Based on the terms of the agreement, BofA will reimburse $1.7bn, which includes nearly $1.6bn in cash and $137m principal amount of MBIA’s 5.70% Senior Notes due in 2034, that Bank of America acquired through a tender offer in December 2012.
In exchange of the settlement, MBIA will withdraw the court case filed in September 2008 against Countrywide Home Loans, among other parties, and later amended to include claims against Bank of America, for violating representations and warranties on certain MBIA-insured securitizations.

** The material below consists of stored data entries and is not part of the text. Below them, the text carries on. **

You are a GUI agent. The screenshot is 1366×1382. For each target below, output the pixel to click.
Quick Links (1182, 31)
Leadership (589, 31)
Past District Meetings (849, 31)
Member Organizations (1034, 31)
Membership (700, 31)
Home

The US lender will cease its entire outstanding credit default swap (CDS) protection agreements purchased from MBIA on commercial mortgage-backed securities (CMBS), as well as terminate certain other trades in order to close out positions between the companies.
MBIA will also issue BofA warrants to purchase 9.94 million shares of MBIA common stock, or nearly 4.9% of its currently outstanding shares, at an exercise price of $9.59 per share.

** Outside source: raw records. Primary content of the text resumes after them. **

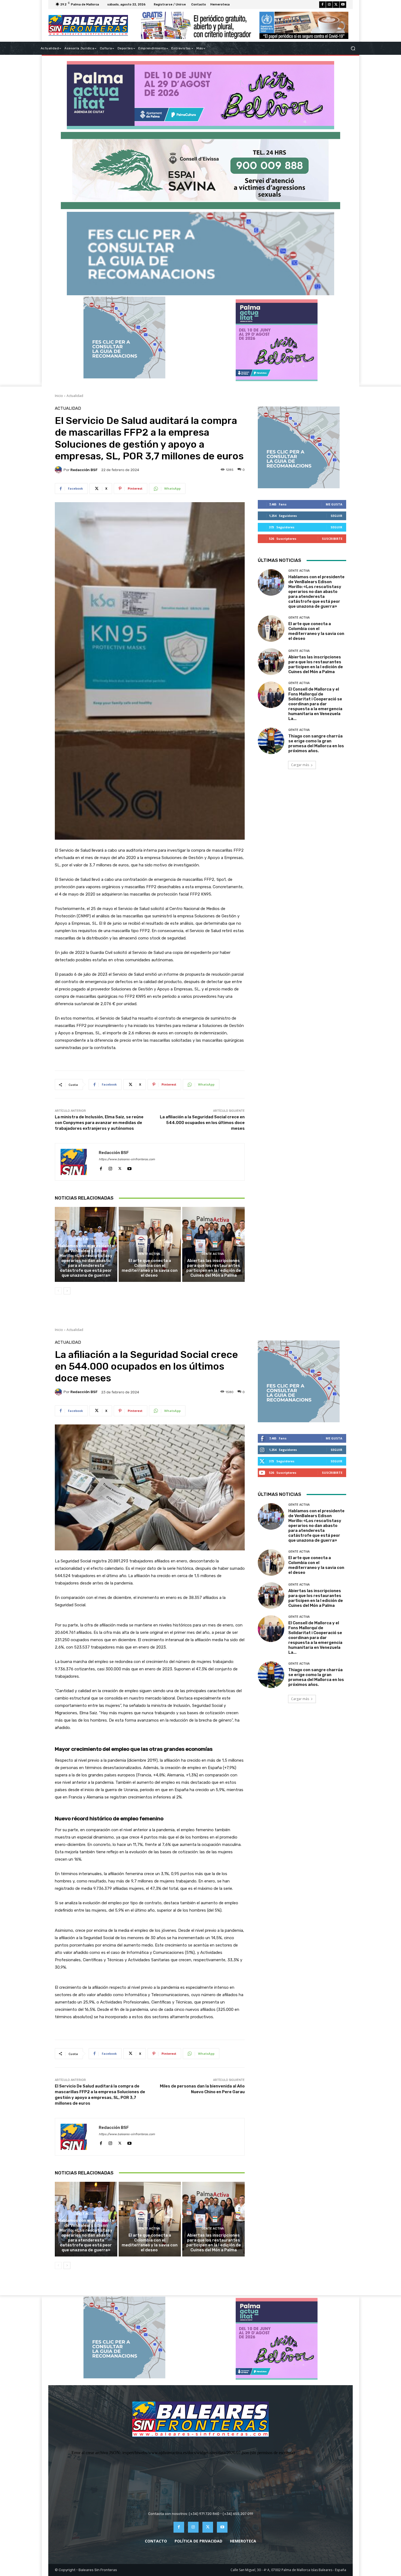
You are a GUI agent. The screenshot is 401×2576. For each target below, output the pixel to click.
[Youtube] (343, 4)
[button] (352, 48)
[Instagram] (329, 4)
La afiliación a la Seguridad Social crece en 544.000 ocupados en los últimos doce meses (202, 1122)
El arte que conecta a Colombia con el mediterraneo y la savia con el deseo (150, 1268)
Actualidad (75, 395)
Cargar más (300, 765)
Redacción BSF (84, 470)
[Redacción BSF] (59, 469)
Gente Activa (85, 1239)
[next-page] (67, 1290)
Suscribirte (332, 539)
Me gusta (334, 504)
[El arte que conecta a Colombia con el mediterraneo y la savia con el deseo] (150, 1244)
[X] (336, 4)
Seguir (336, 516)
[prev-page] (58, 1290)
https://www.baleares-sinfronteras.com (127, 1159)
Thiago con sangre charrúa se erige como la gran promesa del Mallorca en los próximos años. (316, 743)
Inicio (59, 395)
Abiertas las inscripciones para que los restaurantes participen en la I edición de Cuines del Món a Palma (213, 1268)
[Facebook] (322, 4)
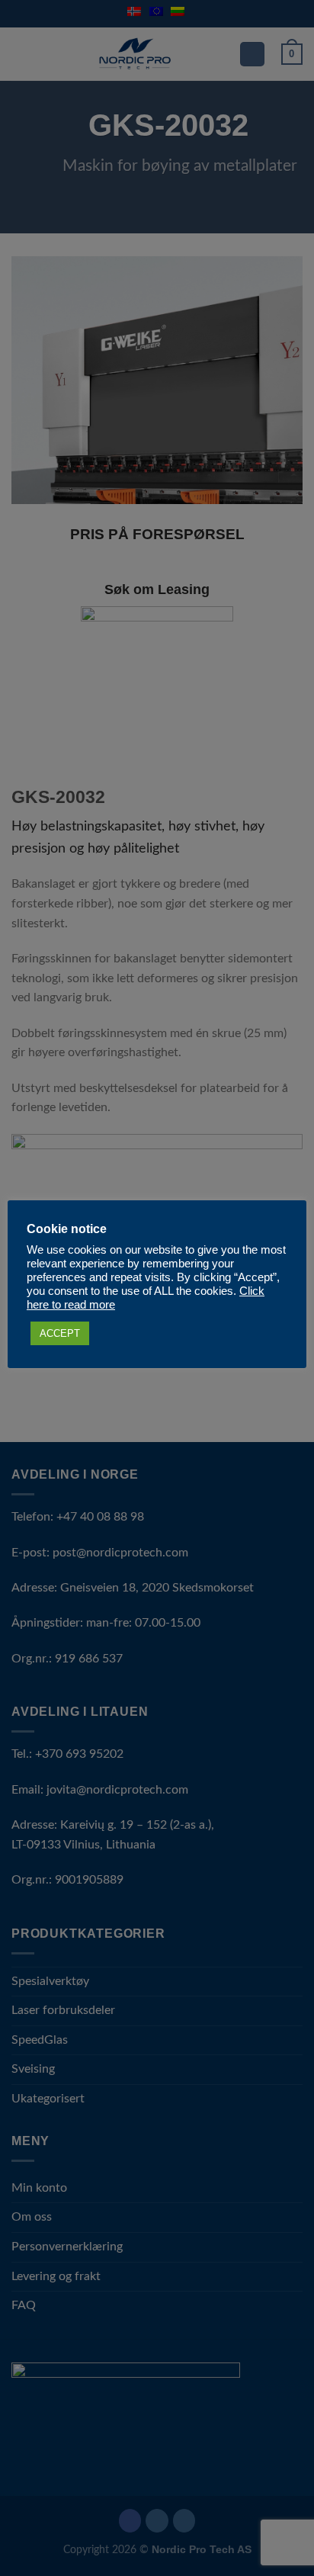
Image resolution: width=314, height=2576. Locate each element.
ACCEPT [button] (60, 1333)
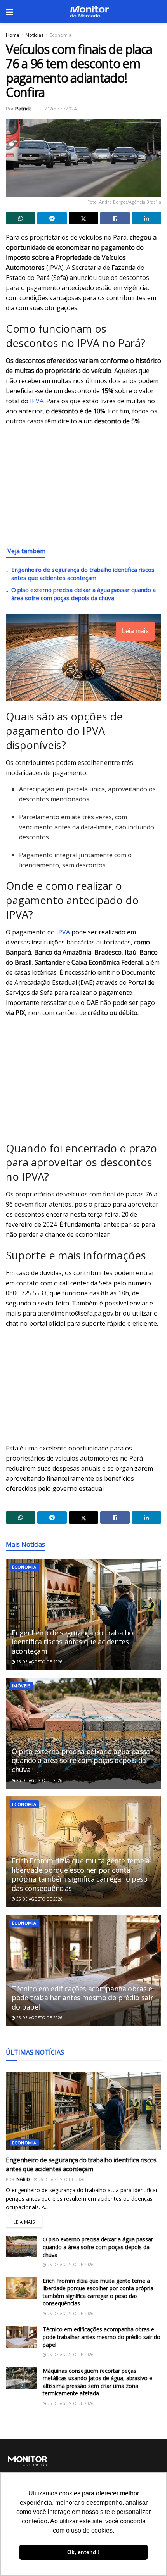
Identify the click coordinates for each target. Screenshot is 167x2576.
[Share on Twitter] (83, 218)
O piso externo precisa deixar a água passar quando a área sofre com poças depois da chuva (83, 594)
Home (12, 35)
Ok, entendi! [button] (83, 2552)
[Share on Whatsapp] (20, 218)
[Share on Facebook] (115, 218)
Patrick (23, 108)
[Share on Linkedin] (146, 218)
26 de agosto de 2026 (39, 1661)
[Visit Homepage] (89, 11)
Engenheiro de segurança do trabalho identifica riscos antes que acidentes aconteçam (83, 574)
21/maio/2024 (61, 108)
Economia (60, 35)
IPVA (36, 401)
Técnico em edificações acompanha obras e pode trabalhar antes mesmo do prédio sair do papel (82, 1997)
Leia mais (27, 2220)
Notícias (34, 35)
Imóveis (21, 1686)
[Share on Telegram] (52, 218)
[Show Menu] (9, 11)
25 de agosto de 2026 (39, 2017)
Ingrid (23, 2179)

Further, the US lender will provide a $500m three-year secured revolving credit agreement to MBIA, which will be used for general corporate purposes.
The Blackstone Group served as financial advisor to MBIA in connection with the settlement.
BofA serves nearly 52 million consumer and small business relationships with almost 5,400 retail banking offices and about 16,300 ATMs and also has 30 million online banking active users.